+++ Given records
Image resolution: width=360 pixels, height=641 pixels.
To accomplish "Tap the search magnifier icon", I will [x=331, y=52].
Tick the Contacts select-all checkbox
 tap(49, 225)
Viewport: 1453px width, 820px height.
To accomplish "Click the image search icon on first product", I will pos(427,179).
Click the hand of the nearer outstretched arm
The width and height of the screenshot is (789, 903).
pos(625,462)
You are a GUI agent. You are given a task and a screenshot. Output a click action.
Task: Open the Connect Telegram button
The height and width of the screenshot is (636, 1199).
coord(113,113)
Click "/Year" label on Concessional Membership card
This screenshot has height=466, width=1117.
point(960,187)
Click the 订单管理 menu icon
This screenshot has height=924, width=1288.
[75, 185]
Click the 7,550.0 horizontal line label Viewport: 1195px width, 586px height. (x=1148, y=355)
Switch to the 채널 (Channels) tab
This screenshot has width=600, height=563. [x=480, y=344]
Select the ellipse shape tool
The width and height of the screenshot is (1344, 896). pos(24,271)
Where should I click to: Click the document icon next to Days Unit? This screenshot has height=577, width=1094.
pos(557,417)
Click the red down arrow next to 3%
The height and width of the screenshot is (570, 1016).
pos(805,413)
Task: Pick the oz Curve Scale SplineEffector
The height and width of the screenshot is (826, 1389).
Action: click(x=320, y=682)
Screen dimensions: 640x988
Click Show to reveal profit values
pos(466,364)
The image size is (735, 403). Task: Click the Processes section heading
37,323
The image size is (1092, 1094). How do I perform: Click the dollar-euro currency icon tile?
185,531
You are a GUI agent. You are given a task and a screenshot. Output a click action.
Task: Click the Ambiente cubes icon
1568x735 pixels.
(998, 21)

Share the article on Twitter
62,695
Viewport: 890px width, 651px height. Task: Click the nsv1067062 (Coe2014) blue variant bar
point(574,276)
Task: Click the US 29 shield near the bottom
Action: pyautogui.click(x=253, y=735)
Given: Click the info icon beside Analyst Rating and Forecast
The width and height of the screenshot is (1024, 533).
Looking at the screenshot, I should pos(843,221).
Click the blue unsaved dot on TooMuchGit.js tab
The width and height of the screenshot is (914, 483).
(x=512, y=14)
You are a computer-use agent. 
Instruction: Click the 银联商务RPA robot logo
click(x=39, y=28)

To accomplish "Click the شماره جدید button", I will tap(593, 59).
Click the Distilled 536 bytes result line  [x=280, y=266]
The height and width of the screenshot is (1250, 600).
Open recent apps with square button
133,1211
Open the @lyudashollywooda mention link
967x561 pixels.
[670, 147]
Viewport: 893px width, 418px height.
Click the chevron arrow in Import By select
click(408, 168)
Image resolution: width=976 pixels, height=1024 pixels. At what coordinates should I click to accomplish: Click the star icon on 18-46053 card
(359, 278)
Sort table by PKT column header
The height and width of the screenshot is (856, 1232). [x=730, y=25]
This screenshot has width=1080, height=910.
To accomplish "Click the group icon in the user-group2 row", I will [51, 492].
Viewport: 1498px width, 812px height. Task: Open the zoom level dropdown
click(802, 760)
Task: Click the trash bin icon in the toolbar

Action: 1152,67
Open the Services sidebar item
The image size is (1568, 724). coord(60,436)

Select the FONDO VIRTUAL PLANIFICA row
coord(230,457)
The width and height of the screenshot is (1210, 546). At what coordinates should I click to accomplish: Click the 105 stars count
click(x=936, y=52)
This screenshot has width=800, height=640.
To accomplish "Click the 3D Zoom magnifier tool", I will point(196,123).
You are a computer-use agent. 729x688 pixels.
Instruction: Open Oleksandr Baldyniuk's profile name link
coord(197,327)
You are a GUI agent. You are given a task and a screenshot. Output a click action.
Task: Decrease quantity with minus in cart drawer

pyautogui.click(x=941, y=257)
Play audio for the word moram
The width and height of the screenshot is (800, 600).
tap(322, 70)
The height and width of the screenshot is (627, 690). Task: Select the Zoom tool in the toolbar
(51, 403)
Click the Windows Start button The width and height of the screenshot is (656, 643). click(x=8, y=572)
++++++
- How to complete this task -
What is needed is an exact printout of every line from the one with "This screenshot has width=800, height=640." through the end of the data, including both, and nothing more.

- Task response -
This screenshot has width=800, height=640.
To accomplish "Click the 3D Zoom magnifier tool", I will point(196,123).
You are a computer-use agent. 729x688 pixels.
Instruction: Open Oleksandr Baldyniuk's profile name link
coord(197,327)
You are a GUI agent. You are given a task and a screenshot. Output a click action.
Task: Decrease quantity with minus in cart drawer

pyautogui.click(x=941, y=257)
Play audio for the word moram
The width and height of the screenshot is (800, 600).
tap(322, 70)
The height and width of the screenshot is (627, 690). Task: Select the Zoom tool in the toolbar
(51, 403)
Click the Windows Start button The width and height of the screenshot is (656, 643). click(x=8, y=572)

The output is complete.